Our first foray into proper gadget use. A useful function is still present
but we'll need to write a string into memory somehow.
Click below to download the binary.
On completing our usual checks for interesting strings and symbols in this binary we're confronted with the stark truth that our favourite string "/bin/cat flag.txt" is not present this time. Although you'll see later that there are other ways around this problem, such as resolving dynamically loaded libraries and using the strings present in those, we'll stick to the challenge goal which is learning how to get data into the target process's virtual address space via the magic of ROP.
Things have been rearranged a little for this challenge; the printing logic has been
moved into a separate library in an attempt to mitigate the alternate solution that is
possible in the callme challenge. The stack smash also takes place in a function within that
library, but don't worry, this will have no effect on your ROP chain. A PLT entry for a
print_file() exists within the challenge binary, simply call
it with the name of a file you wish to read (like "flag.txt") as the 1st argument.

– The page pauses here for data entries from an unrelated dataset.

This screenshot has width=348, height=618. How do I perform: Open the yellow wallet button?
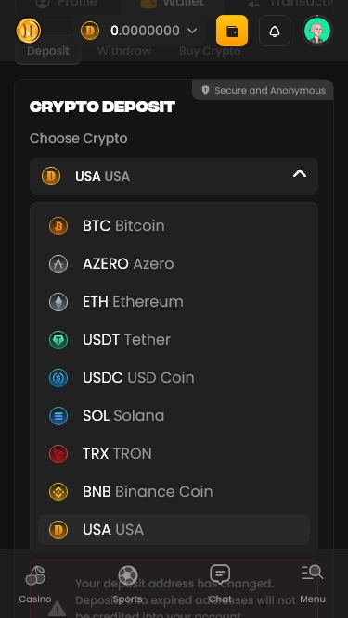[x=232, y=31]
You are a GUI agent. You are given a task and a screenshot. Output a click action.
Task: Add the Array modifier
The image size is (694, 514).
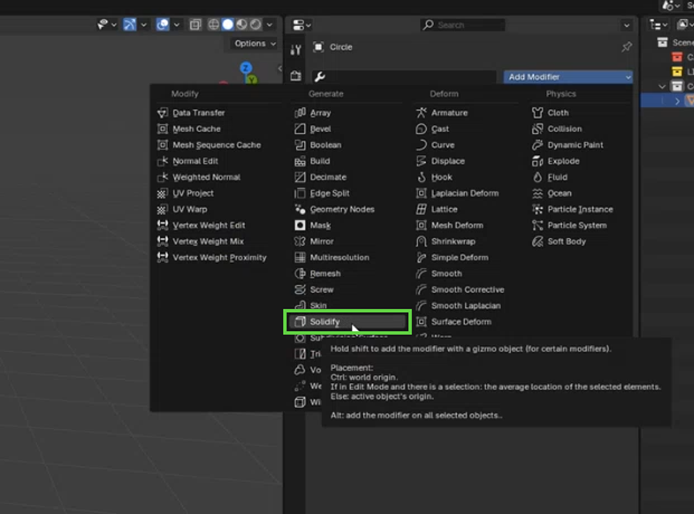coord(320,112)
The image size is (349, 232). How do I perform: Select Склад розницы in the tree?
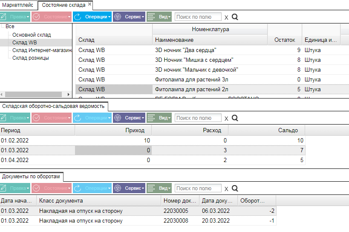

The important thing to realise is that ROP is just a form of arbitrary code
execution and if we're creative we can leverage it to do things like write to or read
from memory. The question is what mechanism are we going to use to solve this
problem, is there any built-in functionality to do the writing or do we need to use
gadgets? In this challenge we won't be using built-in functionality since
that's too similar to the previous challenges, instead we'll be looking for gadgets that
let us write a value to memory such as
mov [reg], reg.
Perhaps the most important thing to consider in this challenge is where we're going to write our "flag.txt" string. Use rabin2 or readelf to check out the different sections of this binary and their permissions. Learn a little about ELF sections and their purpose. Consider how much space each section might give you to work with and whether corrupting the information stored at these locations will cause you problems later if you need some kind of stability from this binary.
Once you've figured out how to write your string into memory and where to write
it, go ahead and call
print_file() with its location as your only argument.
You could consider wrapping your write gadgets in helper a function; if you can write a 4 or 8 byte value
to a location in memory, you could craft a function (e.g. in Python using pwntools) that
takes a string and a memory location and returns a ROP chain that will
write that string to your chosen location. Crafting templates like this will make your
life much easier in the long run. As ever, with the MIPS challenge don't forget about the branch delay slot.